* Begin MATERIAL FOR THIS TASK *

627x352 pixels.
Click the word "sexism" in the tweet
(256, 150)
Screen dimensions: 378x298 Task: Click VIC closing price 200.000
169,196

* End MATERIAL FOR THIS TASK *

## EXERCISE DESCRIPTION:
Put every line of the items above into a Markdown table with two columns, Row and Line, leaving out any blank lines.

## THE OUTPUT:
| Row | Line |
|---|---|
| 1 | 627x352 pixels. |
| 2 | Click the word "sexism" in the tweet |
| 3 | (256, 150) |
| 4 | Screen dimensions: 378x298 Task: Click VIC closing price 200.000 |
| 5 | 169,196 |